VL-JEPA Reproduction

January 1, 2026

The Goal

Reproduce Meta’s VL-JEPA paper on edge hardware.

Part 1: Architecture (Mac M4)

Reproduced Meta’s VL-JEPA architecture from their December paper. The approach predicts text embeddings from video in a shared latent space rather than autoregressive token generation. Cleaner for real-time robotics.

Stack: V-JEPA 2 (video encoder, frozen) → 6-layer transformer predictor (learned) → EmbeddingGemma (text encoder, frozen). Trained with bidirectional InfoNCE loss.

Overfit test on two videos converged from 0.64 → 0.03. Zero-shot retrieval correctly ranks candidates.

Part 2: Edge Deployment (Jetson Orin Nano)

The paper works on a Mac with the latest torch. Getting it on a Jetson Orin Nano Super (8GB unified memory, 67 TOPS) was a different story.

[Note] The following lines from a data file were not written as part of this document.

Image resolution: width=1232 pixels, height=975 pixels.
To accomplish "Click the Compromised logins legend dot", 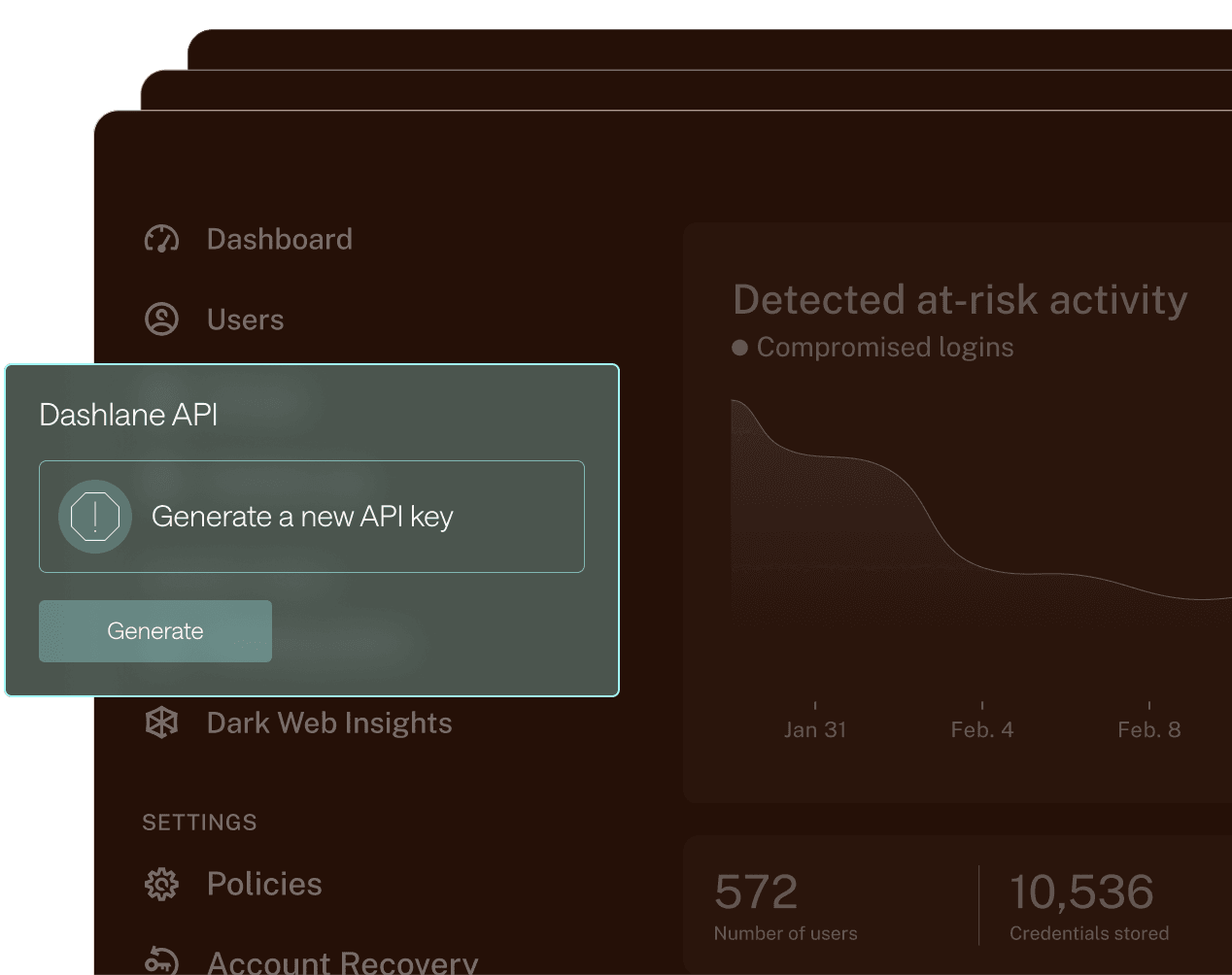I will click(x=740, y=347).
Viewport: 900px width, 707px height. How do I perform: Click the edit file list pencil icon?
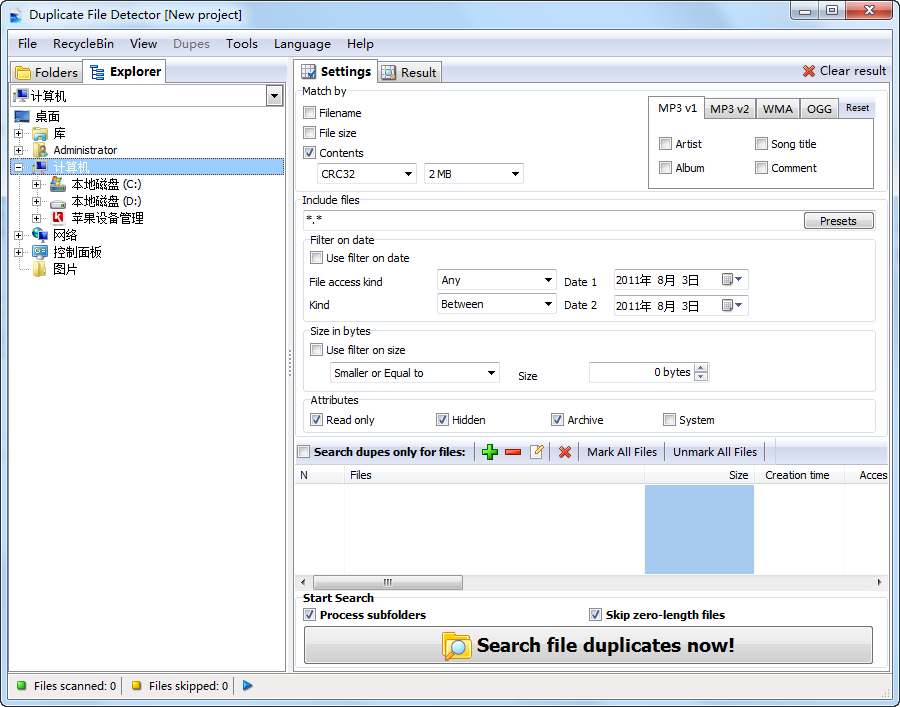(537, 452)
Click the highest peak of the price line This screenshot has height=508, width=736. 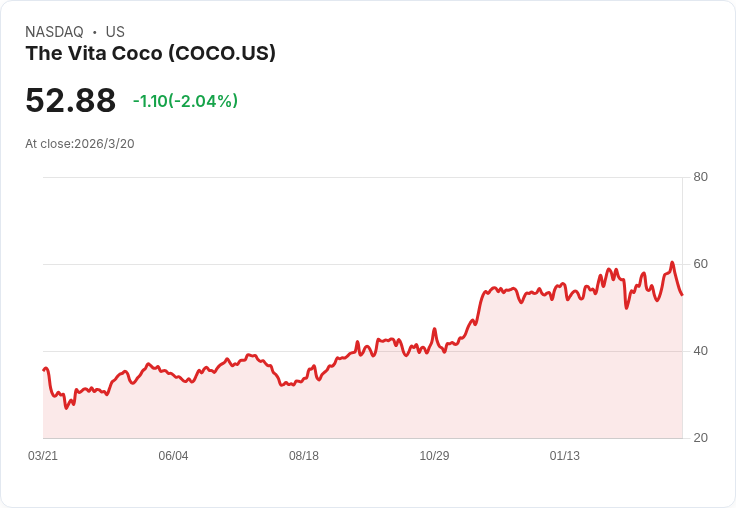click(x=672, y=262)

The problem: V-JEPA 2 was added to transformers in v4.53, which requires torch≥2.6. Jetson’s L4T image ships torch 2.2.

The fix: The version check is just a gate - the actual ops work fine.

pip install --no-deps transformers==4.54.0

Other gotchas:

eva-decord has no ARM wheels → swapped to OpenCV
HF cache on mounted volume causes segfaults → separate cache mount
tokenizers version mismatch → pin to >=0.21,<0.22

Results:

26s warm start, ~5s inference
Correct retrieval on both test videos
Runs in 8GB unified memory

What’s Next

YOLO vs VL-JEPA comparison (why semantic understanding beats boxes)
Live camera integration
Sentry voice + vision unified